The positive result of Bacloville, an RCT of long duration with a “real life” cohort of AD patients treated in General Practice has been very poorly accepted by the specialist Addiction Medicine community for reasons which are discussed in the next section. I’ve personally witnessed Bacloville’s PI, Philippe Jaury, a Professor of General Practice and practising GP being angrily told by an Australian Addiction Medicine Specialist that GPs are incapable of managing alcohol dependence and should stay out of it. Bacloville’s results show that the opposite is true but it’s not a “convenient truth”.

Table 2: Observational Trials of Baclofen >60mg/day:


Study No. pts







Primary result at study


Ameisen 2010

France 10

60 Obs 6 months Up to 330mg/day 66% abstinent

Gache, 2010

Switzeland 11*

54 Obs 1 year Up to 275mg/day 47% abstinent

Rigal, 2012

France 12

132 Obs 1 year

Up to 275mg/day

Average 129mg/day

80%: 59% abstinent and 21% low risk drinking (LRD) by WHO criteria

de Beaurepaire, 2012

France 13

100 Obs 2 years

Up to 400mg/day

Average 180mg/day

50% abstinent or LRD

Rigal, 2015

France 14

116 Obs 1 year

Up to 330mg/day

Average 159mg/day

60% abstinent or LRD

Barrault, 2017

France 15

100 Obs 1 year

No limit

Max used 210mg/day

68% abstinent or LRD

*11. Alcoologie et Addictologie, [S.l.], v. 32, n. 2, p. 119-124, june 2010. ISSN 2554-4853. Disponible à l’adresse : >>

Baclofen’s success rate of 50-70%: my clinical perspective:

Pretty much all AD patients who take baclofen at sufficient dose will feel it’s powerful anti-craving and anti-anxiety effects (13) but this translates to only 50-70% success in clinical practice.

The first reason is that baclofen treatment requires a moderate level of engagement and organisation to get to the effective dose via a slow and steady titration. Clearly those who need only low doses and have few side effects are the easiest to treat. Patients at the socially excluded, unstable, chaotic, unreliable end of the AD spectrum will find it difficult to maintain the thrice daily dosing at specific times and the steady dose titration over weeks to months. Compliance is greatly helped by baclofen’s strong anxiolytic effect so patients can often feel it wearing off when their next dose is due but this is not always enough.

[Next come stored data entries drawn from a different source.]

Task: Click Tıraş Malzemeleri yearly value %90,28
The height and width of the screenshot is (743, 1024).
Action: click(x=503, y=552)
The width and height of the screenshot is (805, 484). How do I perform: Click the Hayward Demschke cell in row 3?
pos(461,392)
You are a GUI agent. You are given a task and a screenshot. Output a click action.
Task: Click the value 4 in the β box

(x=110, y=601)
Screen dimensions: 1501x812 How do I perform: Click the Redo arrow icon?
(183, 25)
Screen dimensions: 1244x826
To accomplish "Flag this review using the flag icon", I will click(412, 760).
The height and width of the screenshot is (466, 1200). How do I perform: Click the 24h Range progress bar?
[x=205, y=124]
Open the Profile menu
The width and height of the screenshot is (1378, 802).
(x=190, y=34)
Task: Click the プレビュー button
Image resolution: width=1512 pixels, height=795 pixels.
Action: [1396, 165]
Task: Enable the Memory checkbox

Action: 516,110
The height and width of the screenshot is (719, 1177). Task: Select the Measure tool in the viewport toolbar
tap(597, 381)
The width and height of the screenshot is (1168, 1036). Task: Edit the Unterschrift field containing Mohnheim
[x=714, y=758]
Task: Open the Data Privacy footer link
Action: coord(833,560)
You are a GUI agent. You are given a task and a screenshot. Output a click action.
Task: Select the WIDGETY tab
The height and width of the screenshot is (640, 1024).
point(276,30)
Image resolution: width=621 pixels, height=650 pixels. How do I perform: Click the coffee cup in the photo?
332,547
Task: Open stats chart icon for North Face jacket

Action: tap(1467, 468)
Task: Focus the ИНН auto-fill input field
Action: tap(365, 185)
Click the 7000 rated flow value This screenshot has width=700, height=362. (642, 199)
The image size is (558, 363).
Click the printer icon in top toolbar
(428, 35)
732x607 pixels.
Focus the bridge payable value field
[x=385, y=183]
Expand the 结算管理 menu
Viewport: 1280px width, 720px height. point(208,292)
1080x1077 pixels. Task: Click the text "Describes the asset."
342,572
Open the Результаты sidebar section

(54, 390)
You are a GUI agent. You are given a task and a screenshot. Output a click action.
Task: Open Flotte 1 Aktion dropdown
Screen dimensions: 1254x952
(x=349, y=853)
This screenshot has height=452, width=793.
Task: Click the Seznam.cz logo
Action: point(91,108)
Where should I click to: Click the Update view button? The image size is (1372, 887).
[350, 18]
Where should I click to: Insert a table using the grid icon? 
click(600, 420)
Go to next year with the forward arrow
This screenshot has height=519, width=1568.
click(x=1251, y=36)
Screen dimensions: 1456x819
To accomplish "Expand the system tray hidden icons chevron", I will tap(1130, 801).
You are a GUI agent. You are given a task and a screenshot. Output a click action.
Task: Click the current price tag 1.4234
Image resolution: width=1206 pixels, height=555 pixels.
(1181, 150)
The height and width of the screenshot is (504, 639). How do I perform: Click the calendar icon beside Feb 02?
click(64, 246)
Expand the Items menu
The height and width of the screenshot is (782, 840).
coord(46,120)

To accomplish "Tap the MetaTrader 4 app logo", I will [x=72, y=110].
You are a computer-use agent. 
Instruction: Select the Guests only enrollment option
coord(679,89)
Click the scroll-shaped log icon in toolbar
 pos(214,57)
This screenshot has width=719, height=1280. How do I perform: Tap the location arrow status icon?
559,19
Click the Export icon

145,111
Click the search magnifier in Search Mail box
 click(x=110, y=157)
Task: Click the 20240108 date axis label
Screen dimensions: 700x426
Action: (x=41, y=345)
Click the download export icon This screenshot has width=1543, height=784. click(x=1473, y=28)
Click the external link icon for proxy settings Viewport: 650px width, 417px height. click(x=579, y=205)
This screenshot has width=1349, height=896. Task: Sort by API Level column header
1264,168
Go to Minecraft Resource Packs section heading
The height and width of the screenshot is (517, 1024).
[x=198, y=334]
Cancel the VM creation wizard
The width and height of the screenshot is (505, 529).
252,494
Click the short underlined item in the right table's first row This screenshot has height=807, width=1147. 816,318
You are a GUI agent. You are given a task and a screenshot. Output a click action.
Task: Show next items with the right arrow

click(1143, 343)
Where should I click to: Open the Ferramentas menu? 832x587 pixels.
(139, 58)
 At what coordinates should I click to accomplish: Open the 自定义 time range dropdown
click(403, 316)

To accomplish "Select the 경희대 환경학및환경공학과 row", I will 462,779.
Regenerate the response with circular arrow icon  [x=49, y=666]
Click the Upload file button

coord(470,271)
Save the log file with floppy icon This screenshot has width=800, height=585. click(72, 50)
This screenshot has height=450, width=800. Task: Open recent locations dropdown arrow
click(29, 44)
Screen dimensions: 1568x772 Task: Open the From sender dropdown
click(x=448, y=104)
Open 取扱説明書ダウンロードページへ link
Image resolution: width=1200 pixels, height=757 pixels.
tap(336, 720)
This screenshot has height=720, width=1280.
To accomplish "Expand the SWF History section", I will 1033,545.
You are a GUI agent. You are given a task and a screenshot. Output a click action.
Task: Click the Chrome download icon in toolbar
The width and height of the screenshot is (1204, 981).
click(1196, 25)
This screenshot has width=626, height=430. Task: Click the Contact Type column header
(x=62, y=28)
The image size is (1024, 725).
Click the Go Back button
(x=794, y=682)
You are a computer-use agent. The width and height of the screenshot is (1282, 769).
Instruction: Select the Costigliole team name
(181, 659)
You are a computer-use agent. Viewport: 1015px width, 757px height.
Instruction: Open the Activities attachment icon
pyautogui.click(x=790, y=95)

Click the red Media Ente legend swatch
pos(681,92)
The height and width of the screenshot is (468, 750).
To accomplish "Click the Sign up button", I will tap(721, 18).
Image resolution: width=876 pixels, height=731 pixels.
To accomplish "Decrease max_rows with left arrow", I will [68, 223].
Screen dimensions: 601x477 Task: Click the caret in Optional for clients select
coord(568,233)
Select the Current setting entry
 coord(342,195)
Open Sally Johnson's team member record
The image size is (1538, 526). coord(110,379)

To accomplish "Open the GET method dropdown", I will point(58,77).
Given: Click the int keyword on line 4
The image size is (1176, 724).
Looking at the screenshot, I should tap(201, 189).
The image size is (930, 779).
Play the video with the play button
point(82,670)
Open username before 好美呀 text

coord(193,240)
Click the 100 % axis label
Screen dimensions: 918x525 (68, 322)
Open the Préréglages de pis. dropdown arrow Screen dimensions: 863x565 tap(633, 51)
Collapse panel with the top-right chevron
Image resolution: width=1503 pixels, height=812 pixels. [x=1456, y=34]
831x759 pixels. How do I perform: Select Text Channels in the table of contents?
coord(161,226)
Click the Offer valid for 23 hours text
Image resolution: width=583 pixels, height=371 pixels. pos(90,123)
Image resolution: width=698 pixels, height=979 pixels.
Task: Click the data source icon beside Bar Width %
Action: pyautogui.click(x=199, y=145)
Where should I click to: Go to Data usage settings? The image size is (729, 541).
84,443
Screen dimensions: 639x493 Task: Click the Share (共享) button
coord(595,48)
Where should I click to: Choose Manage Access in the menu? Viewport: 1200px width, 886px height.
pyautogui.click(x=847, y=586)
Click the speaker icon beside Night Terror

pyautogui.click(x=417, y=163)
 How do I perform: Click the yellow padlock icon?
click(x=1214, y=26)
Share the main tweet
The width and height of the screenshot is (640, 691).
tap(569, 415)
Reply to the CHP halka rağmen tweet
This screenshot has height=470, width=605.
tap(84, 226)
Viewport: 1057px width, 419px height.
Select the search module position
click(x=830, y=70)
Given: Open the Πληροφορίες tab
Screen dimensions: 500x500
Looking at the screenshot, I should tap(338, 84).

The most common reason for treatment failure is that for many AD patients, alcohol acts as an “anaesthetic” which numbs the pain of their lives. This includes the damage caused by abusive, neglectful or poverty stricken childhoods, the trauma of military service or sexual assault or losses such as the death of children, parents or partners. Added to this are the losses due to the AD itself, to careers, marriages, relationships and children. The hardest journey is not stopping the alcohol but learning to live without it.